Damages became a critical tool throughout the trial. “I was going through David Ball on Damages both before trial and at the end of each day of trial, while I was preparing the witnesses for the next day and before my closing argument,” says Pesek. “Its level of accuracy in anticipating our courtroom dynamics was essentially perfect.”

Trial by Human is available in paperback and ebook.

“Nick Rowley’s book, Trial by Human, was indispensable for this case,” says Pesek. “If you can see your client as a person rather than a collection of demographic information or a paycheck, then you can begin to be more persuasive when asking for the full value of your cases at trial. Trial by Human was extremely helpful here.”

 

Running with the Bulls: How to Win Top Dollar Settlements - Trial Guides

 

Running with the Bulls is available in paperback and ebook.

Running with the Bulls is not so much a trial tactic book as it is a book about how to prepare cases for a collectible verdict,” explains Pesek. He has found it useful in documenting insurance bad faith to increase the value of his cases. As a lawyer in a red state, his work confirms that using first- and third-party insurance bad faith claims to collect above policy limits settlements and verdicts is possible in unexpected places.

Running with the Bulls should be required reading for every law firm all over the country, particularly among attorneys who believe they are limited by insurance policies in terms of the collectability of verdicts,” he says. “We have settled first-party cases above policy, we have settled third-party cases above policy limits, and we have collected excess verdicts as a result of these ideas. We did all that despite a long line of insurance lawyers saying it wasn’t possible.”

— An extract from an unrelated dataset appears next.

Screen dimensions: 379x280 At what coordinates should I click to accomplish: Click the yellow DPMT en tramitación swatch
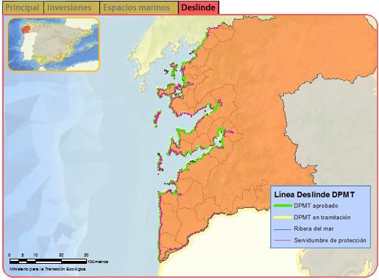tap(283, 218)
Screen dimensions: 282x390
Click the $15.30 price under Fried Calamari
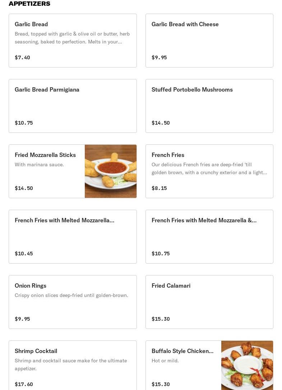point(161,319)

Pesek’s law firm is 100 percent bilingual in English and Spanish. After the first Trump administration, Pesek realized that the only way he was going to win cases built upon the value and the dignity of his immigrant clients was by going all-in on jury trial cases. “Jury rights are civil rights,” said Pesek. Running with the Bulls has helped him create a successful trial practice after years of running an immigration practice without access to juries.

About The Attorney

Ross Pesek is a distinguished trial lawyer from Omaha, Nebraska. He is passionate about representing victims of negligence, particularly among immigrant and Spanish-speaking communities. In addition to his private practice, Pesek also founded a free legal clinic where he and volunteer attorneys have provided thousands of no-cost legal consultations to historically underserved communities. This clinic has been run continuously at a local church since 2011.

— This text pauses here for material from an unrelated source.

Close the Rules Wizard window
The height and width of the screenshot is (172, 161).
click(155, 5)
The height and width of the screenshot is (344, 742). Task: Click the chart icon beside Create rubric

The law firm also organized and administers the True Potential Scholarship for immigrants who are ineligible for federal or state educational benefits like merit scholarships or student loans. Since 2013, the True Potential Scholarship has awarded more than 300 full-tuition scholarships allowing immigrant students to attend Nebraska and Iowa community colleges. Ross is a community college graduate and believes that educational opportunities at community colleges can start any professional journey - even leading to a career as a trial attorney.